My match() always returns Maybe!T, because for pointers the lambdas could return null.

Taken from the unittest:

assert(match!(to!string, ()=>"<invalid>")(maybe(2)) == "2");
assert(match!(to!string, ()=>"<invalid>")(Maybe!int()) == "<invalid>");
assert(match!((x, y)=>text(x, y), {})(maybe(2), maybe(34)) == "234");
assert(match!((x, y)=>text(x, y), {})(Maybe!int(), maybe(34)) == null);
assert(match!((x, y)=>text(x, y), ()=>"none")(Maybe!int(), maybe(34)) == "none");

I'd be interested to see your Option code.

Nick
August 23, 2012
Is there any special reason why these functions doesn't get "Maybe" as (const) ref?

void show(T)(Maybe!T m)
bool opEquals(Maybe!T m)
void opAssign(Maybe!T m)
August 23, 2012
On Thu, 23 Aug 2012 18:27:41 +0200, Nick Treleaven <nospam@example.net> wrote:

> I'd be interested to see your Option code.
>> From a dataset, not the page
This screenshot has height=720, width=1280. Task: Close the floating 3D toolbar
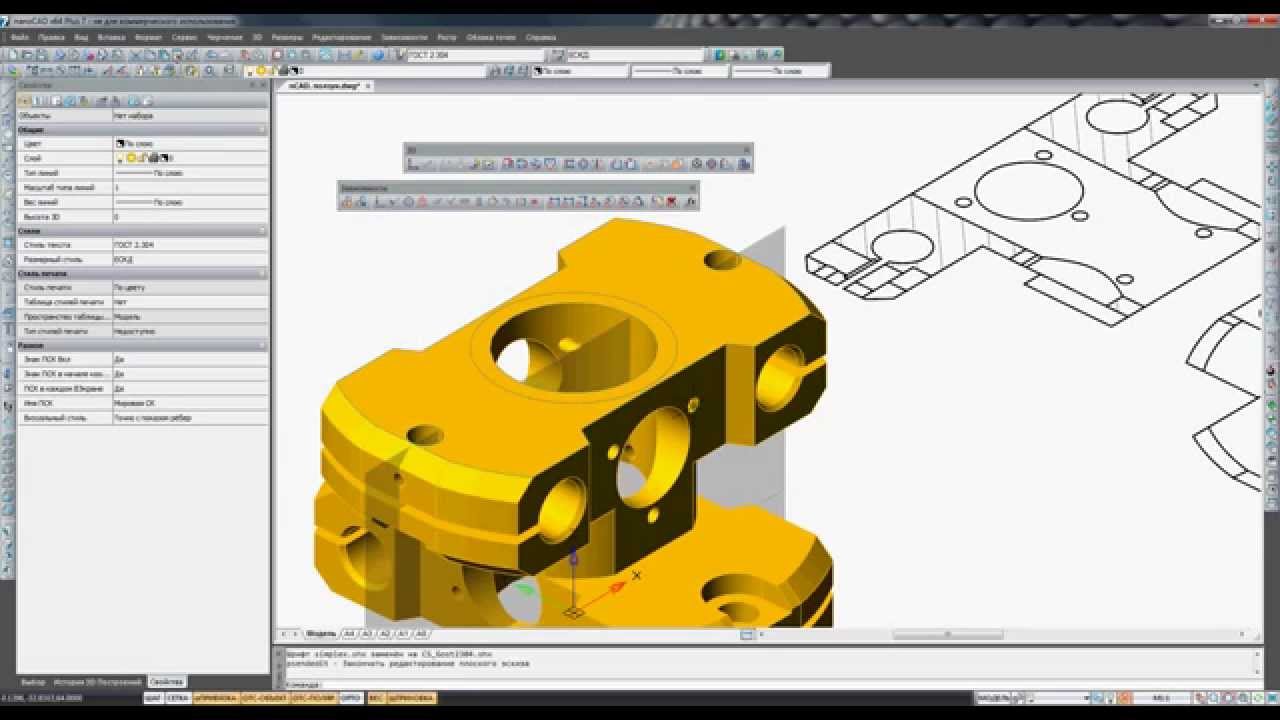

Here you go. After looking at your code, and with Modern C++ Design fresh in mind, I see that match and hasValue might have worked better as free functions.

I took the liberty of implementing the optional function calls discussed earlier. If your eyes glaze over or you feel an urge to kill, you are likely looking at that part of the code.

-- 
Simen

August 24, 2012
On 23/08/2012 18:27, Namespace wrote:
> Is there any special reason why these functions doesn't get "Maybe" as
> (const) ref?
>
> void show(T)(Maybe!T m)
> bool opEquals(Maybe!T m)
> void opAssign(Maybe!T m)

No special reason. The Maybe struct is usually pretty small so using ref didn't occur to me, but if it's good practice I should do so. I suppose ref would be necessary because T could be a struct. I hadn't thought about const at all yet.

BTW show is just a test function, I recently made it private.